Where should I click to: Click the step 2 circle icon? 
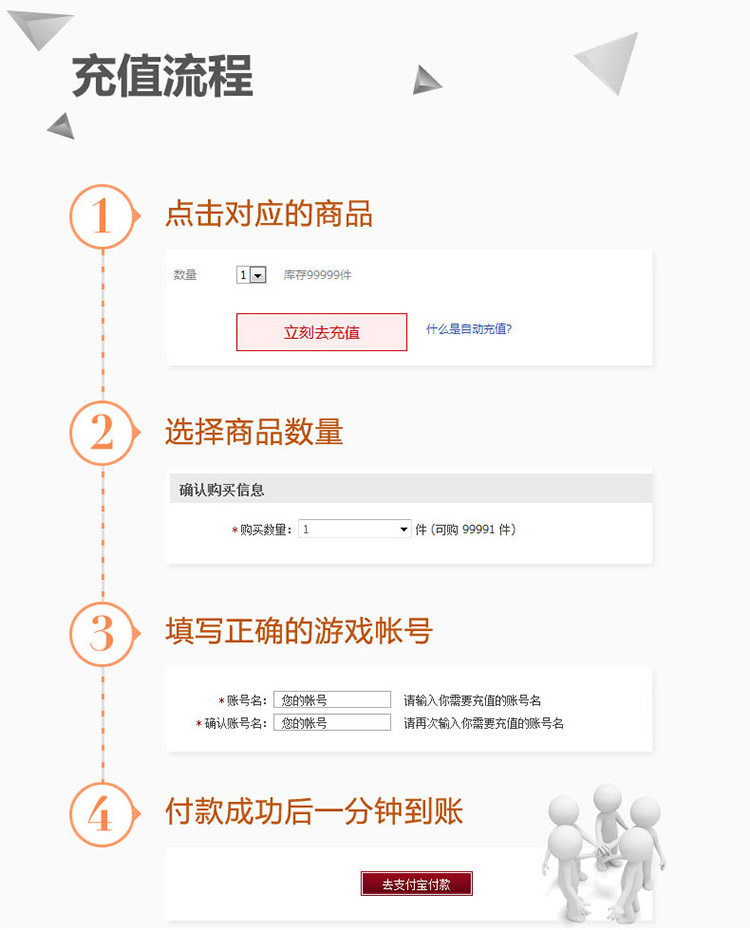coord(104,433)
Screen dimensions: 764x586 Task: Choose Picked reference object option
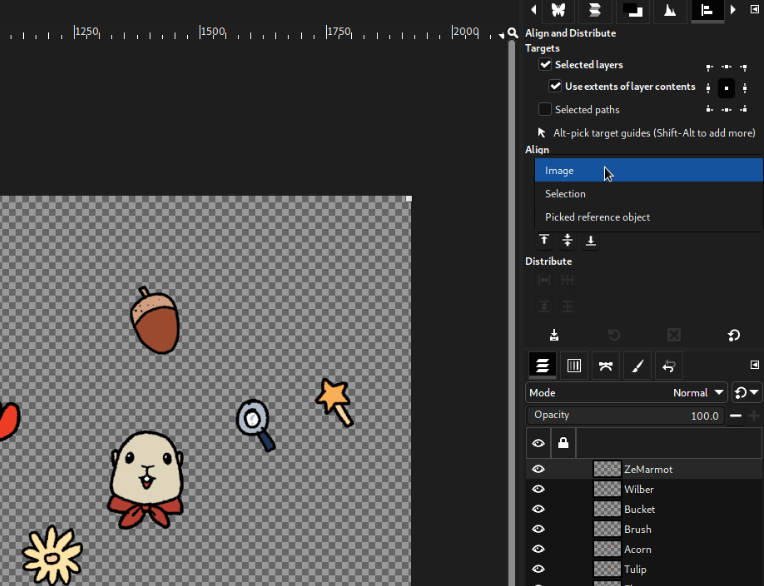click(x=597, y=217)
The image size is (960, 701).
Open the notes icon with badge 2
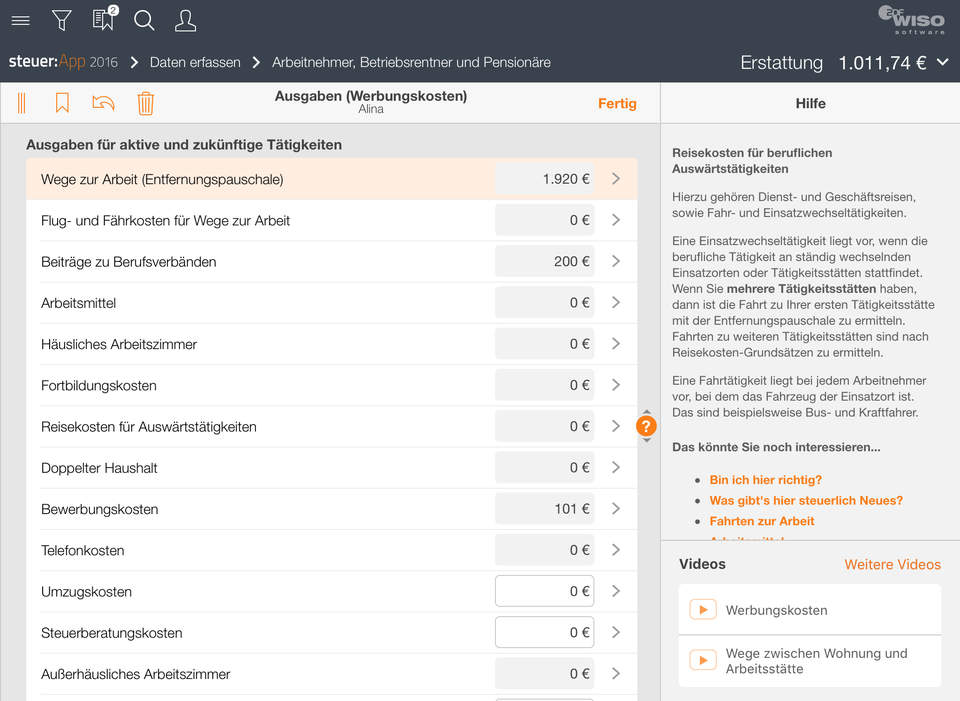point(103,20)
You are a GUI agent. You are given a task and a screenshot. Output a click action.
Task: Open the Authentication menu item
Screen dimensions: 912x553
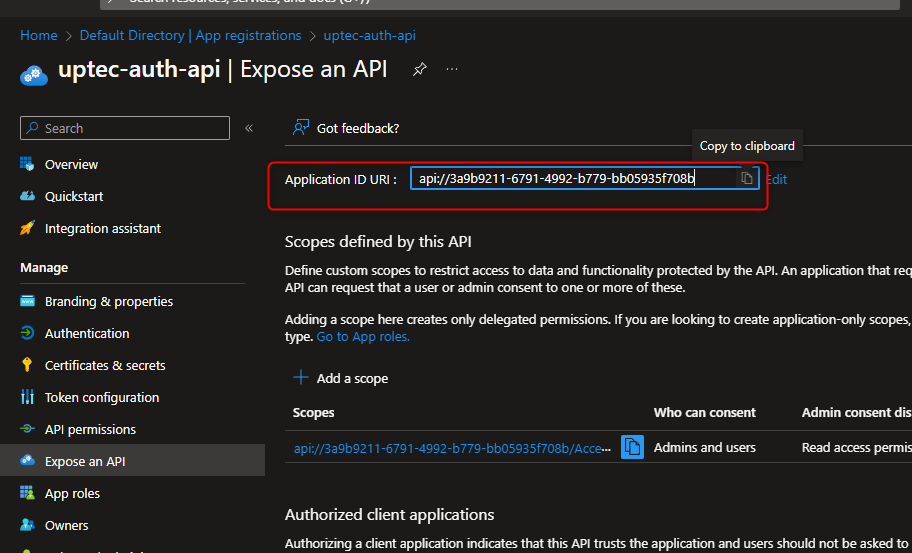pos(87,333)
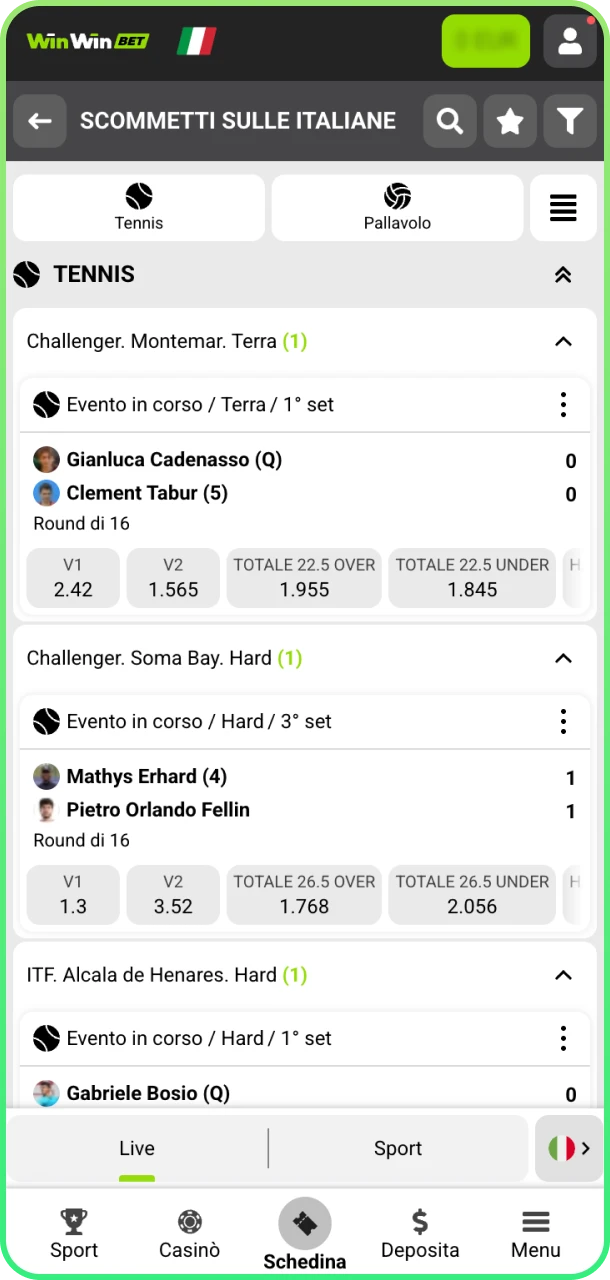This screenshot has height=1280, width=610.
Task: Go back using the arrow icon
Action: point(39,120)
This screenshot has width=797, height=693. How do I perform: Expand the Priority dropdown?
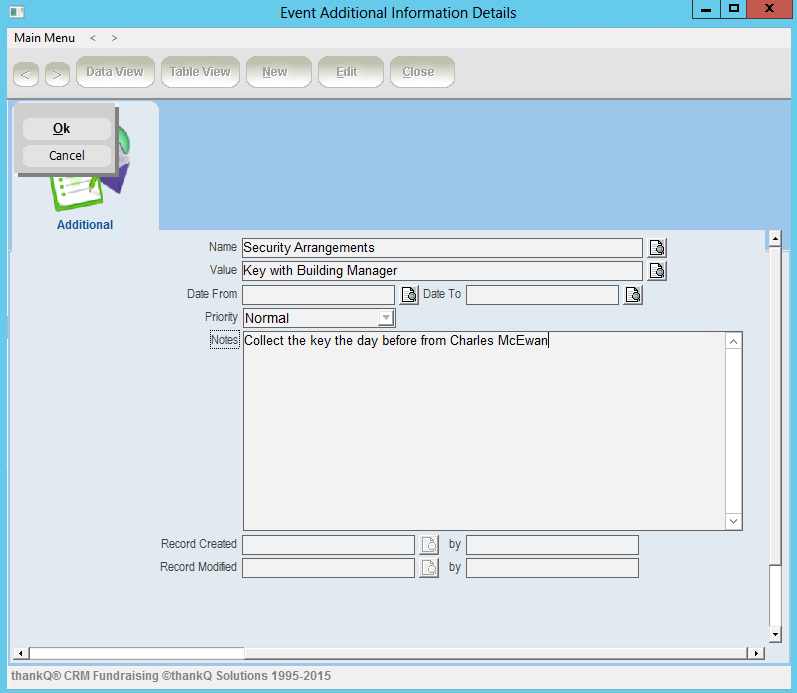pyautogui.click(x=386, y=318)
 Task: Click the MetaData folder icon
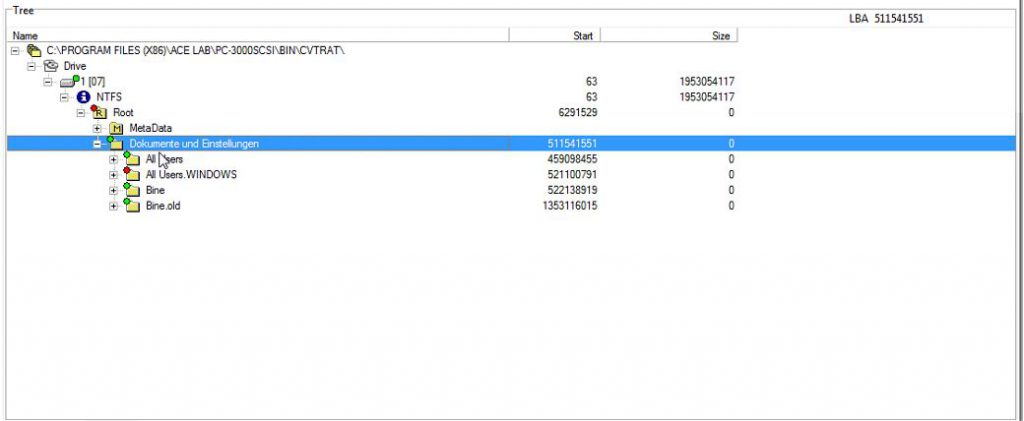[116, 129]
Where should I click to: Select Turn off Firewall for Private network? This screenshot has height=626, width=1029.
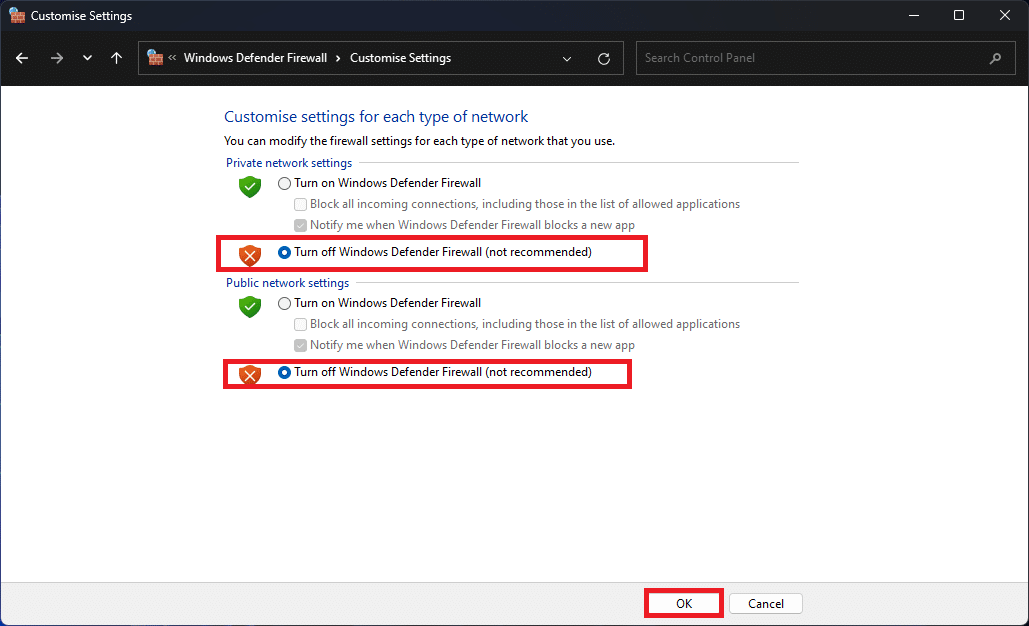coord(285,252)
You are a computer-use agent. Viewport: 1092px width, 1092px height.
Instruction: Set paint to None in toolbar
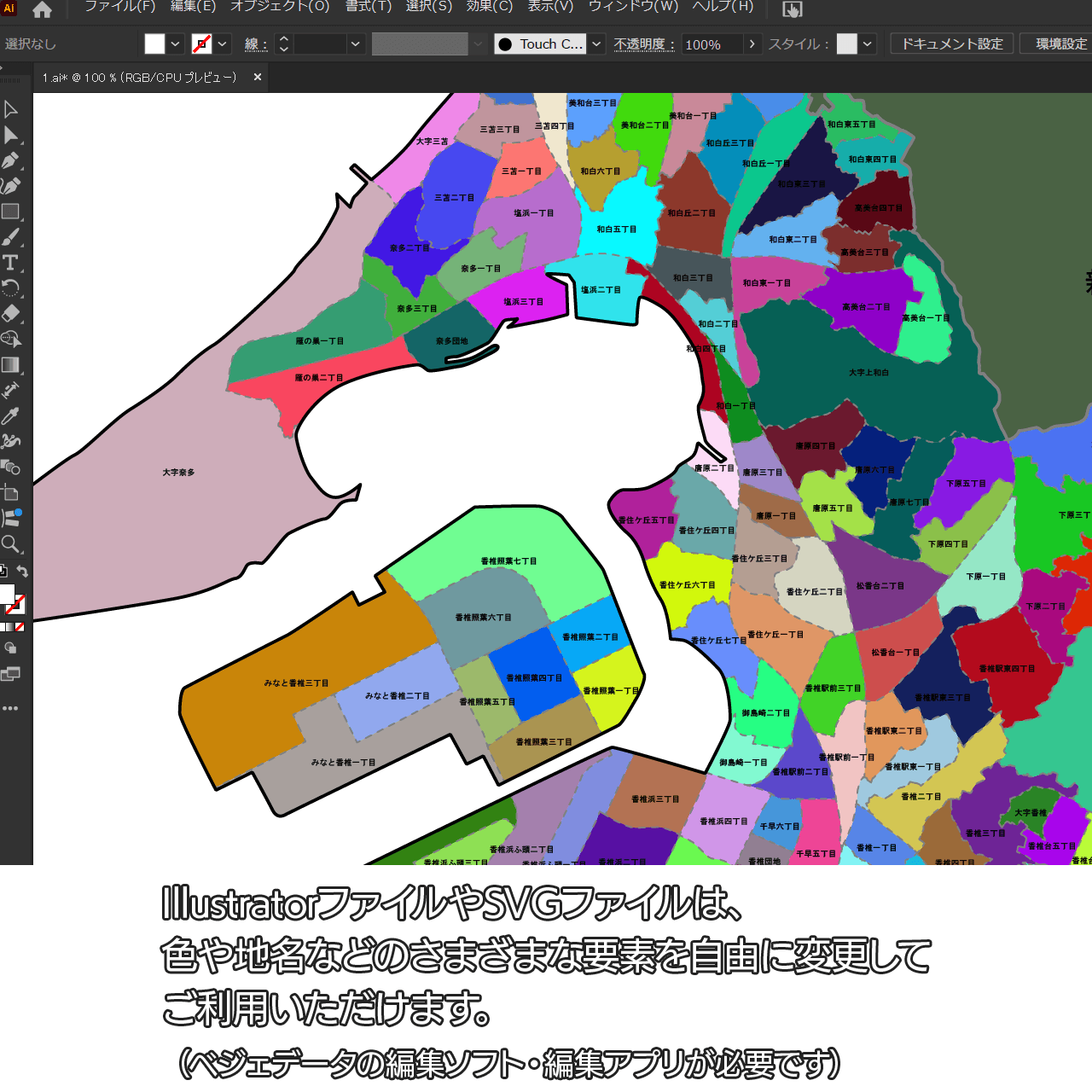20,627
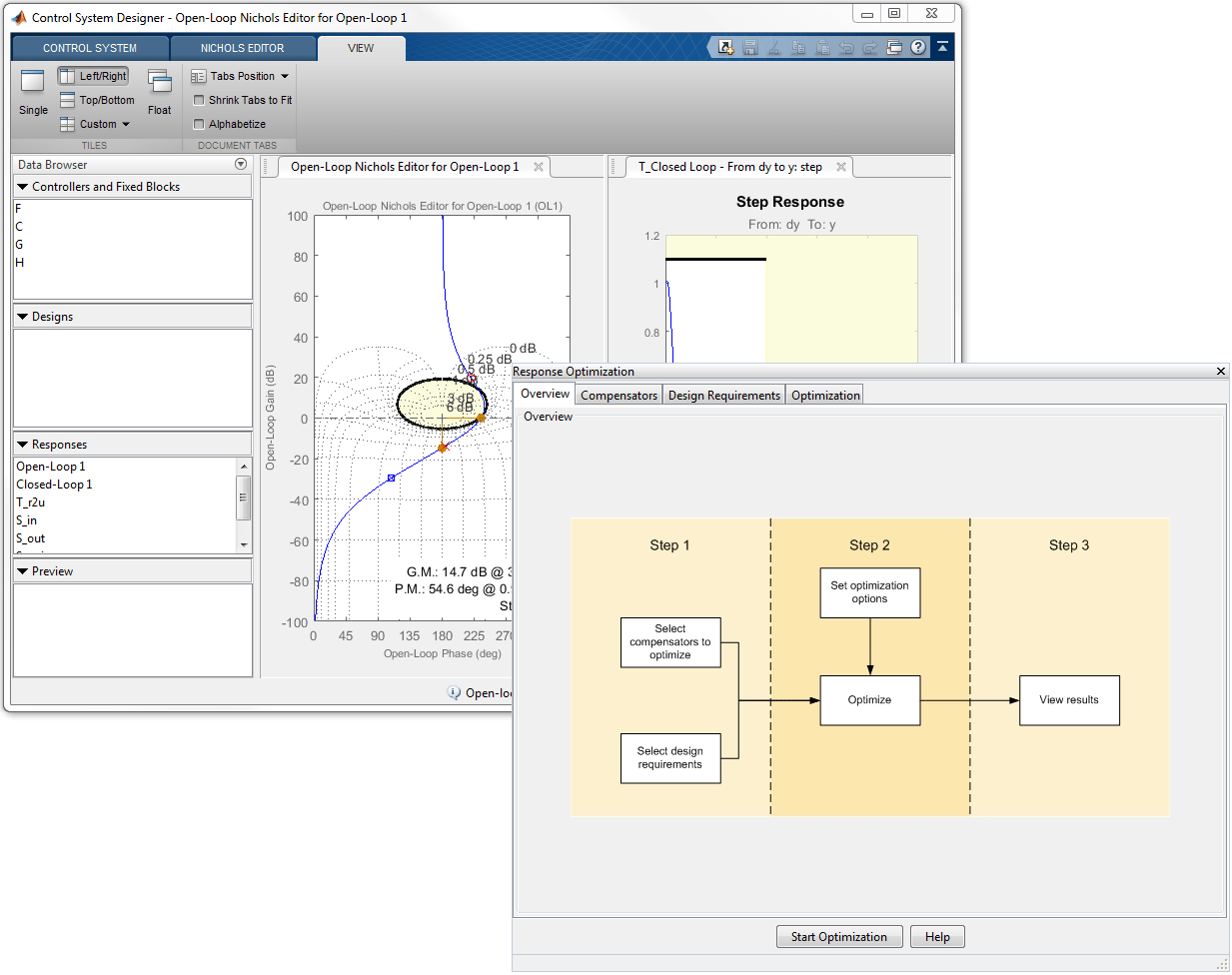Open the Data Browser options arrow
Viewport: 1232px width, 975px height.
[241, 164]
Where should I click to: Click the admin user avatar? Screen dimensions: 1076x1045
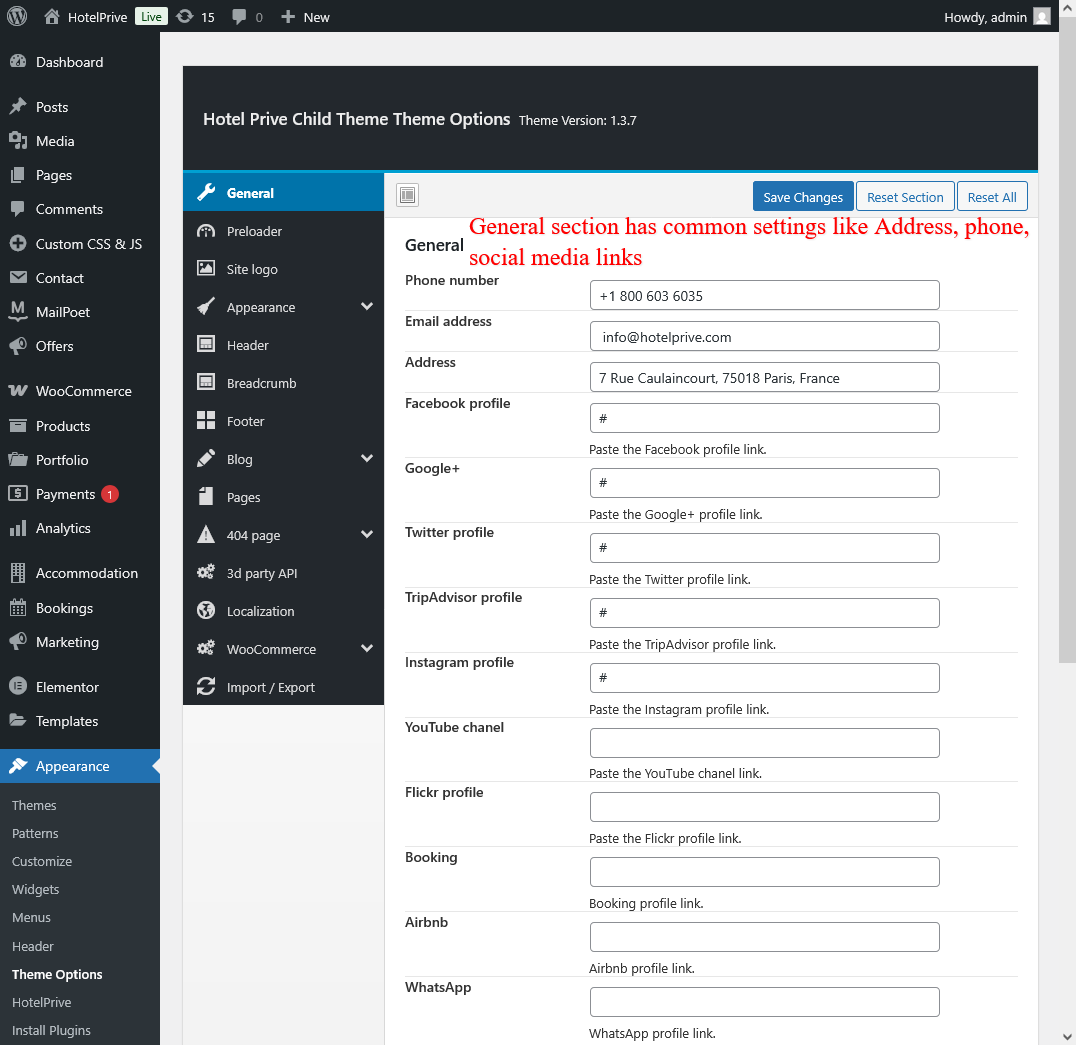[x=1042, y=17]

PROBLEM DESCRIPTION: Copy each line of the records that has "agent" in it.

EXPECTED ANSWER:
You are a GUI agent. You are given a task and a screenshot. Output a click action.
You are a computer-use agent. Viewport: 1092px width, 1092px height.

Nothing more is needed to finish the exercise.